### The problem
Please filter the entries for the word "level" and copy every line that has it.

### Exercise data
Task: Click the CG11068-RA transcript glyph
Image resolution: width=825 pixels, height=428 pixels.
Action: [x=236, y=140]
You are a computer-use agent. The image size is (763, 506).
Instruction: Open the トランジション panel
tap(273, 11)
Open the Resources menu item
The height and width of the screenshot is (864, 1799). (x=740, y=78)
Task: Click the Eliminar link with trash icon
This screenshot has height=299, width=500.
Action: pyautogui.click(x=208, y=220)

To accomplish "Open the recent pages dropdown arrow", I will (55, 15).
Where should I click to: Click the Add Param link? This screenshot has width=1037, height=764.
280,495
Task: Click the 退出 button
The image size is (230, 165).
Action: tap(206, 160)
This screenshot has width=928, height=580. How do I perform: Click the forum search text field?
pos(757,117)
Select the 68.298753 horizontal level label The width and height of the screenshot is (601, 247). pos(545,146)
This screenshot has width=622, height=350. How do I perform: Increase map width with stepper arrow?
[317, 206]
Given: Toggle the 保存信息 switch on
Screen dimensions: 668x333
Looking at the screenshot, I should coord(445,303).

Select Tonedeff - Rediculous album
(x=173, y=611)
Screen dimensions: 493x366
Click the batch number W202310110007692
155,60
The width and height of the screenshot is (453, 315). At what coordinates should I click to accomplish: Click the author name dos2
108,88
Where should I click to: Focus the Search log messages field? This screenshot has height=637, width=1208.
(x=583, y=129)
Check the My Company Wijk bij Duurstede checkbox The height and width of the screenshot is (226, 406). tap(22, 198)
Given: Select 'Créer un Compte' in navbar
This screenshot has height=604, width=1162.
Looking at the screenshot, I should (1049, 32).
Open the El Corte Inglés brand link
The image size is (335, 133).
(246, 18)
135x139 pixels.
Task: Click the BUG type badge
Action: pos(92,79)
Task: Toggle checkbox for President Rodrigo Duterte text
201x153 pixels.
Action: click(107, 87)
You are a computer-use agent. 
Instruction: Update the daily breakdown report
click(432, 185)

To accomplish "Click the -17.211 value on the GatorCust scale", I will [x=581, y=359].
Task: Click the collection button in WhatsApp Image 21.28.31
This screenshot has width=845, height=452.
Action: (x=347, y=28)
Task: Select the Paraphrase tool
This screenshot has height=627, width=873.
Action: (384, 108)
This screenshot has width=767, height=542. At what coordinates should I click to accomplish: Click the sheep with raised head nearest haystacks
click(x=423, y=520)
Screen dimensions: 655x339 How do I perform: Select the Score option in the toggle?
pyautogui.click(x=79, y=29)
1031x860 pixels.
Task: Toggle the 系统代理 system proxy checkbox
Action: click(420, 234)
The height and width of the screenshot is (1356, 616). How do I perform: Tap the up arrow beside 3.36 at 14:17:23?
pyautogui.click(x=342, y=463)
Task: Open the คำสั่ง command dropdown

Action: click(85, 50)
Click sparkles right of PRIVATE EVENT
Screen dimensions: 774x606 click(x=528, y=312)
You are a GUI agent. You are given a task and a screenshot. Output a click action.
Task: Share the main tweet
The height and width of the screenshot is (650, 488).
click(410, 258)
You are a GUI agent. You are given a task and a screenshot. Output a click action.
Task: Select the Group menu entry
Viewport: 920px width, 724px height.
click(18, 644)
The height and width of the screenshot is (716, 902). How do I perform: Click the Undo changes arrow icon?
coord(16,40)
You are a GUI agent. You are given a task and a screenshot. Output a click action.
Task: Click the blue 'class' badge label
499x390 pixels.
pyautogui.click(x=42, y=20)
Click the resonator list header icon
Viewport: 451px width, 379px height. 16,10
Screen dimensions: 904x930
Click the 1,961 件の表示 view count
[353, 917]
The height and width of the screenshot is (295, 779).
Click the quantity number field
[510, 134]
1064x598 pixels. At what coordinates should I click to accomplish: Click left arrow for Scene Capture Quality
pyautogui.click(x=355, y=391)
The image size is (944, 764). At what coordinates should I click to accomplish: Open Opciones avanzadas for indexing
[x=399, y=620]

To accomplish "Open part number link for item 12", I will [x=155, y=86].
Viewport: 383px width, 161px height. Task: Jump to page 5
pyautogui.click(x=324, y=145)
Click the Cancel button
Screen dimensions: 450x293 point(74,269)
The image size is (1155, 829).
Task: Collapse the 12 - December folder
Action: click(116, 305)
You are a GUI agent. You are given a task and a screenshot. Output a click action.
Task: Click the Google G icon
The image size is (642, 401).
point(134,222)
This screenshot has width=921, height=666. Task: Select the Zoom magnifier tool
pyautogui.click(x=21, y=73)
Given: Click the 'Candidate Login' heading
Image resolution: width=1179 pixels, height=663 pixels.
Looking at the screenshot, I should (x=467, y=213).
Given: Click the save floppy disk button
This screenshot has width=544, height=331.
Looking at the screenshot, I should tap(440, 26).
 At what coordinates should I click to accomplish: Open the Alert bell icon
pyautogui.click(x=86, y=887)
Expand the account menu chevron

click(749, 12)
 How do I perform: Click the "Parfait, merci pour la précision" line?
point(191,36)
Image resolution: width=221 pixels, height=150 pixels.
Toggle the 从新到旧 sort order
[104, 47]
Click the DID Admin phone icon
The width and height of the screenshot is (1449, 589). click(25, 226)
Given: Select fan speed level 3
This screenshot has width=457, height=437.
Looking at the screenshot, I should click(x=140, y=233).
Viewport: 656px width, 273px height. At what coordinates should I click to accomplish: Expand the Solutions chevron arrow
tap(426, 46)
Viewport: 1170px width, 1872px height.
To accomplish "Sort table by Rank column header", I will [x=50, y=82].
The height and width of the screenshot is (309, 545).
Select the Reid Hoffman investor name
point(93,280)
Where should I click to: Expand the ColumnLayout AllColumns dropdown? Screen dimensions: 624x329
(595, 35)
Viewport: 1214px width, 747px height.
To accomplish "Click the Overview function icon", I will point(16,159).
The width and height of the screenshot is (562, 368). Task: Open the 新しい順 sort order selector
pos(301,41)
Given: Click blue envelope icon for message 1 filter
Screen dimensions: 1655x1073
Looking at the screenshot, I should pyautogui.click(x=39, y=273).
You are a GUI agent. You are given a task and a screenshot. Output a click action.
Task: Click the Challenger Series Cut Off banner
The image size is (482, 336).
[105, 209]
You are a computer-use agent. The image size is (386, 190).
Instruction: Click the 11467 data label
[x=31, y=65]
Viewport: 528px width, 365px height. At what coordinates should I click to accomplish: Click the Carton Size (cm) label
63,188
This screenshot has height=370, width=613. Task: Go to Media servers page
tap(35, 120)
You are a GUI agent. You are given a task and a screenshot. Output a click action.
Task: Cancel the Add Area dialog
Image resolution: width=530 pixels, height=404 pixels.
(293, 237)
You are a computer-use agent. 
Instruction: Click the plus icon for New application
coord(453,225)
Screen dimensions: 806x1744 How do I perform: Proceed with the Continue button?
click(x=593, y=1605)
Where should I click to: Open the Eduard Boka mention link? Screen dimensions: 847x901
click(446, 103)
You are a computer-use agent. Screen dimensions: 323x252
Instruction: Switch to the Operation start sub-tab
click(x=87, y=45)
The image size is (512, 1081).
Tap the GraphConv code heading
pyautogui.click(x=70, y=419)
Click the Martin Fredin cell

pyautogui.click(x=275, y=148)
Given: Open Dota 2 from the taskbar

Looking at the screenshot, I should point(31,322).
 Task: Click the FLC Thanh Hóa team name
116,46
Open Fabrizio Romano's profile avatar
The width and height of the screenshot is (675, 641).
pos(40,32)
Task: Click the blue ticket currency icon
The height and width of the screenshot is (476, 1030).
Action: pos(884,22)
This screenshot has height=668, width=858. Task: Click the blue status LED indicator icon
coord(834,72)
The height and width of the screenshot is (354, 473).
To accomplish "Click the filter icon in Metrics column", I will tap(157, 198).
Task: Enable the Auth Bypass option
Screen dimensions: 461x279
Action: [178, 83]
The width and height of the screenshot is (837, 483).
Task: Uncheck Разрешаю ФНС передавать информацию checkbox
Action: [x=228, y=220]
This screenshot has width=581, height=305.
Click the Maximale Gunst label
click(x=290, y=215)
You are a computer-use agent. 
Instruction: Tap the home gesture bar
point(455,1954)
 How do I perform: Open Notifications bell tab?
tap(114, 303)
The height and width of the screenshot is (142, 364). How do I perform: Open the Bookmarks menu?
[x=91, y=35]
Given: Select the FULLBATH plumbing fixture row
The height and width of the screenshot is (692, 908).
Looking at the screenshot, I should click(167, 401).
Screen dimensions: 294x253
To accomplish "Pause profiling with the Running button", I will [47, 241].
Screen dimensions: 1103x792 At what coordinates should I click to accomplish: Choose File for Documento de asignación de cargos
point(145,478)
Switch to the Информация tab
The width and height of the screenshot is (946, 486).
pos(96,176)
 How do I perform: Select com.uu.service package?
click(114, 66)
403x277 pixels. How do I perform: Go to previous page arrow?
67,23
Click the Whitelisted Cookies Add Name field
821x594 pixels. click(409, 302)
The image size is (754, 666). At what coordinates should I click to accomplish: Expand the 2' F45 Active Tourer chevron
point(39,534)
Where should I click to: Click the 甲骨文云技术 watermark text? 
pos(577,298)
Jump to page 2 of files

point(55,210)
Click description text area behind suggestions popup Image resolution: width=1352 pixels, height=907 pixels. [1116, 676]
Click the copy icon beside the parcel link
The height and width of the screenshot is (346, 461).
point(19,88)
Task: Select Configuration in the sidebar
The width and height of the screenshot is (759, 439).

### Your solution
Select the 68.298753 horizontal level label The width and height of the screenshot is (601, 247). pos(545,146)
Given: Select fan speed level 3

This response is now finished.